I was at the druggist hunting for shower stuff when I was faced with an overwhelming WALL of shampoos , conditioners , and things that are so beyond me. Tangle free, Normal , Dandruff , etc . I was incredibly confused nearly to the point of panic . They had no "Heeb Weave" shampoo - does this exist? If not , someone should invent it . They would make millions off of insecure people who possess hair that changes moods like your diabetic Bubby .
Anywho , I was scared off by the whole thing and decided to hunt down some body wash - Men's of course , since I have the illusion that it removes construction crap better . Plus , you won't induce sneezing fits in your coworkers . WIN .
Wandering through the vast array my eyeballs spotted THIS

This has to be the WORST idea for a men's product line EVER .
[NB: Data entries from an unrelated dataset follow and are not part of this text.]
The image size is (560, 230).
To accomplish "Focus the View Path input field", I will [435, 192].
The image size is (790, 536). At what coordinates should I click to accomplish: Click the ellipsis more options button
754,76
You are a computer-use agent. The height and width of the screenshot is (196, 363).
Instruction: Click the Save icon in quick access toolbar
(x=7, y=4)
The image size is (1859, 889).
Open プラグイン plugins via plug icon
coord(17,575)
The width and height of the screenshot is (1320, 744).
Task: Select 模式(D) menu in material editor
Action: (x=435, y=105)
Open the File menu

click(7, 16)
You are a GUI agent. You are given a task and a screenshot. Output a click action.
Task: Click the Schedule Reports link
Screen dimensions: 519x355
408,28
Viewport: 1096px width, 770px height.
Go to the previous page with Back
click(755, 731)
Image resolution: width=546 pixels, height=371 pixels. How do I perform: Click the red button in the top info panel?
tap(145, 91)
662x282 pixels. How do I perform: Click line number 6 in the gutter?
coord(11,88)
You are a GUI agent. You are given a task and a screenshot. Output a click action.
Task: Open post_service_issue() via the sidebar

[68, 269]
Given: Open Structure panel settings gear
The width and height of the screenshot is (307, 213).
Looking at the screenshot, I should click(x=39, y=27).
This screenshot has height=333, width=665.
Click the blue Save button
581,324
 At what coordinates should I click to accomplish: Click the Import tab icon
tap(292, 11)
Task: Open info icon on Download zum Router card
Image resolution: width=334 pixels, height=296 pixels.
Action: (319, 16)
When I think of a "game day" , I envision big , burly football and hockey players getting really smelly , really quickly .
Game Day scent has to be a combination of mud , armpit , and that weird mould that grows underneath the 10-year-old pair of Douglas shoulder pads that your favourite Tackle or Defense man has nursed since college .

This is anti-advertising . People are going to psychosomatically smell Cooperall pant funk without so much as opening the cap to discover a scent that is more homoerotic than UFC Fight Night .

I bought Irish Spring instead .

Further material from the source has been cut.